Poseidon’s Subsequent Environmental Impact Report (SEIR), required due plans to change AES plant’s location, and now available for public comment, argues that, in any case, Poseidon can use the in-take system as is because it would be used desalinate, not for cooling the power generator. The State Water Board’s ruling, it argues, comes from the Federal Clean Water Act, which applies only to power plants, not desalination facilities.
But the State Water Board must also follow state law under a section of the California Water Code, known as the Porter Cologne Act, which governs any new industrial use of seawater, including desalination plants, and is stricter than federal law because it requires not only the best technology available, but best site and design as well.
Without direct explanation, the SEIR quickly concludes that the Poseidon project does not violate the Water Code, but Geever says that application of the stricter state law will prevent the project from going forward as is.
“Poseidon can still go forward with a desal facility,” he says, “but we believe it will mean they have to redesign the facility to become compatible with ‘sub-seafloor intakes,’ the alternative that is clearly the ‘best technology available’ to minimize the intake and mortality of marine life mandated by the Water Code.”
That would mean designing the Poseidon project to make it like the one envisioned by the Municipal Water District of Orange County for Dana Point. That project, currently in the testing phase, would use slanted wells to suck in seawater from beneath the sand to create 15 million gallons of drinking water per day for south Orange County, much less than the amount Poseidon wants to create in Huntington Beach.
“They have consistently refused to analyze this alternative,” Geever says, “so we have no idea whether that is a change they would agree to and pursue.”

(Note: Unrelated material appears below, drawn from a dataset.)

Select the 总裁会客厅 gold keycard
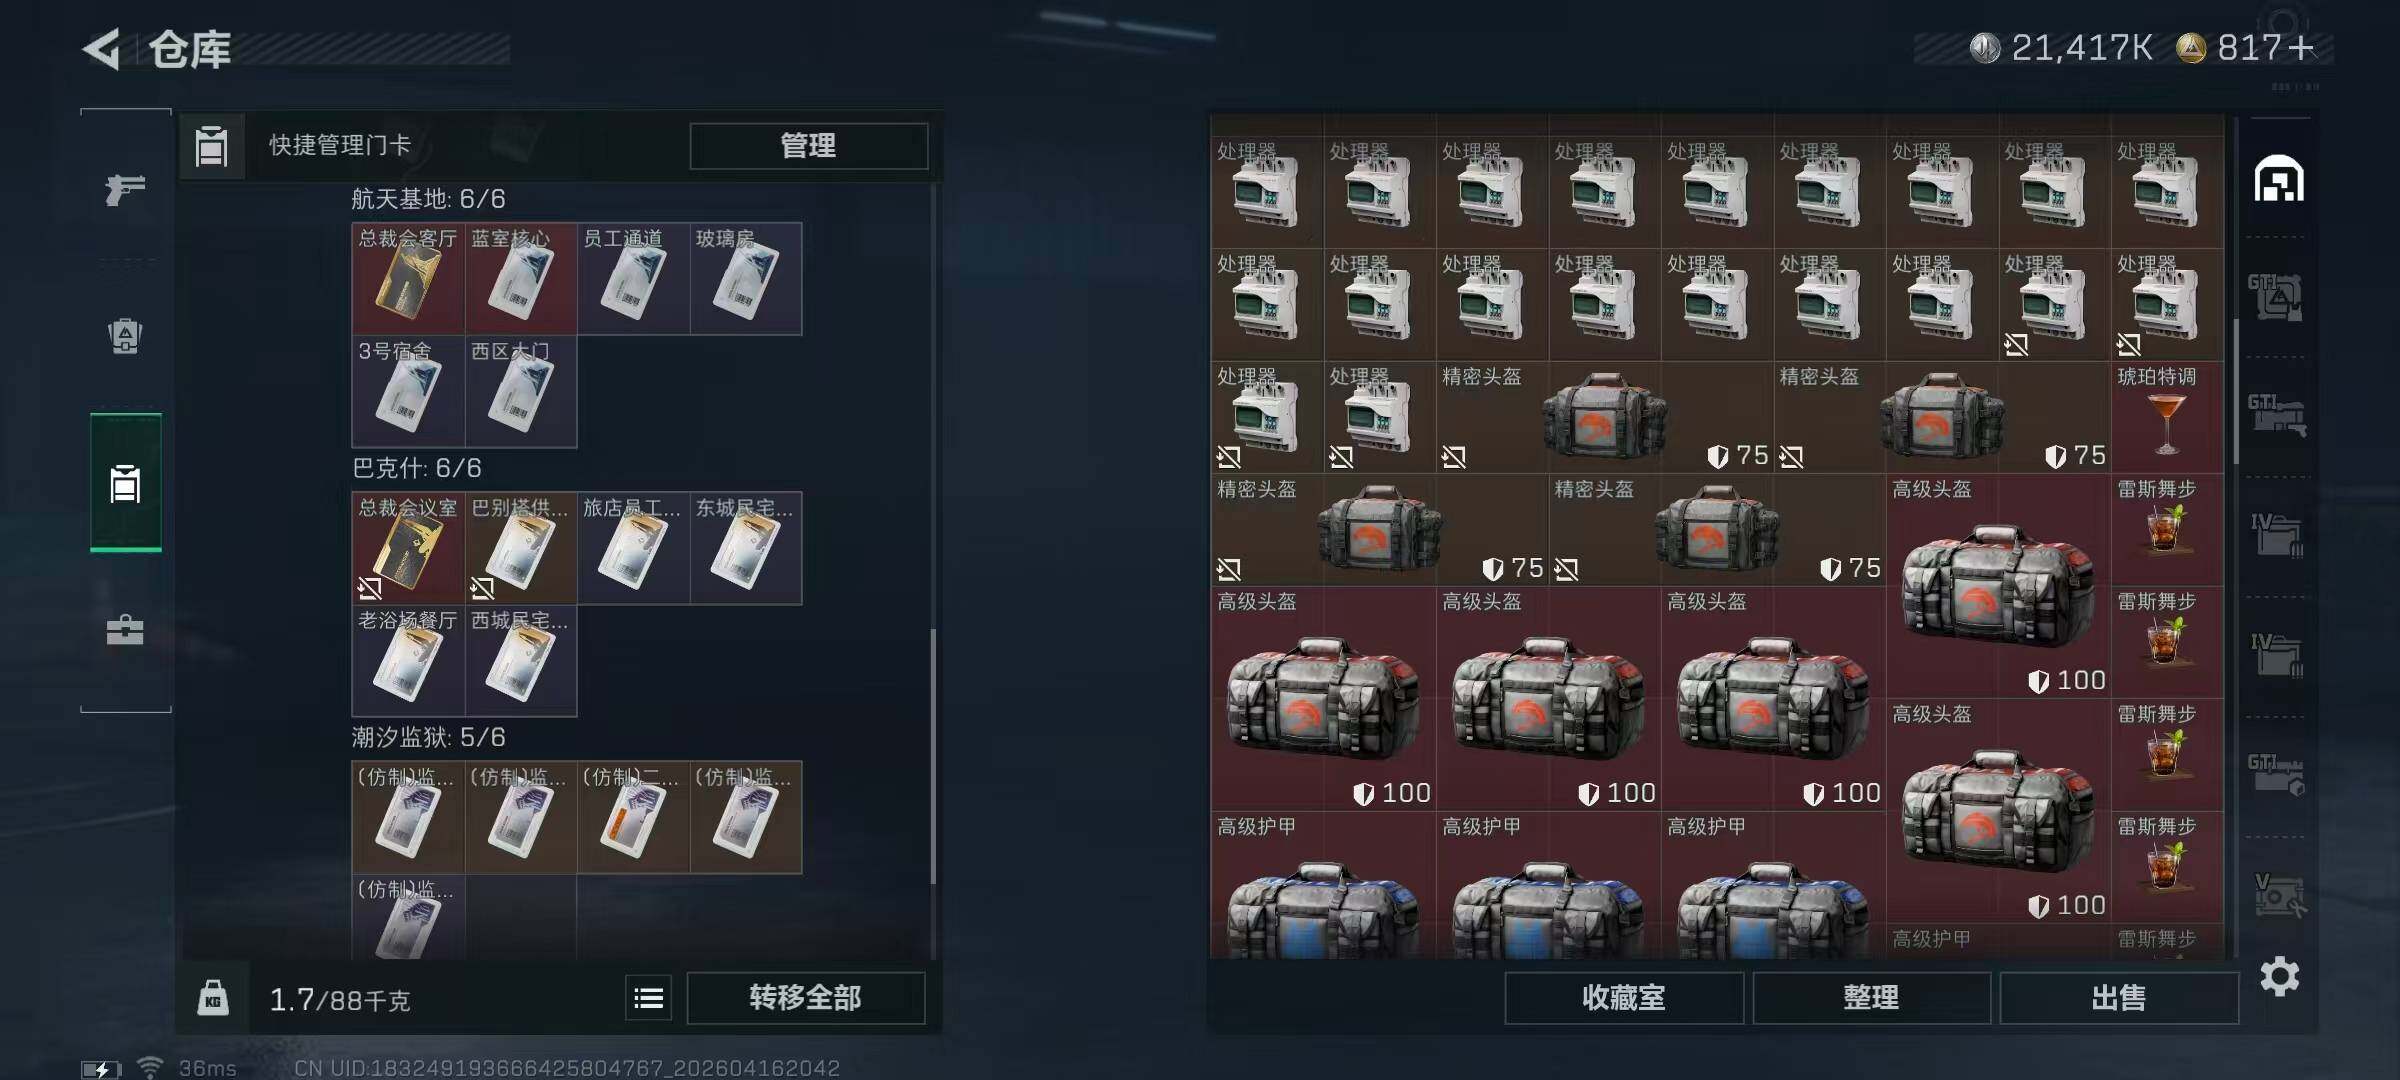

In fact, the SEIR assumes the current 50 million gallon per day production design is a foregone conclusion, a fact that Geever calls “one of its most blatant flaws.”
If a 50 million gallon desalination plant is not viable using the “best technology” or location problems prevent that technology from being used, the proposal won’t meet the legal requirements, he says. “The SEIR should make that clear from the start.”
As for better intake screening or other offsite alternatives to mitigate for the loss of marine life, Geever is doubtful. “To my knowledge, there is no evidence yet that screening technologies perform as well as sub-seafloor intakes.”
Nor would the state law, in his view, allow Poseidon to “continue sucking in and killing sea life and then trying to replace them with restoration projects, which is what they are proposing in Carlsbad.”
And allowing desalination plants to do what power plants are prohibited from doing wouldn’t make sense, he says.
“Practically speaking, it just wouldn’t be sound policy for the state to compel the generator [company] to spend money updating its facility to protect marine life and then turn around and let a desal facility kill all those fish.”
Poseidon CEO Scott Maloni said at a recent Orange County water summit that, if the company could not use OTC at the Huntington Beach desalination plant, it would “not only be more environmentally damaging, but it would probably make the project financially unfeasible because we couldn’t use water at competitive rate.”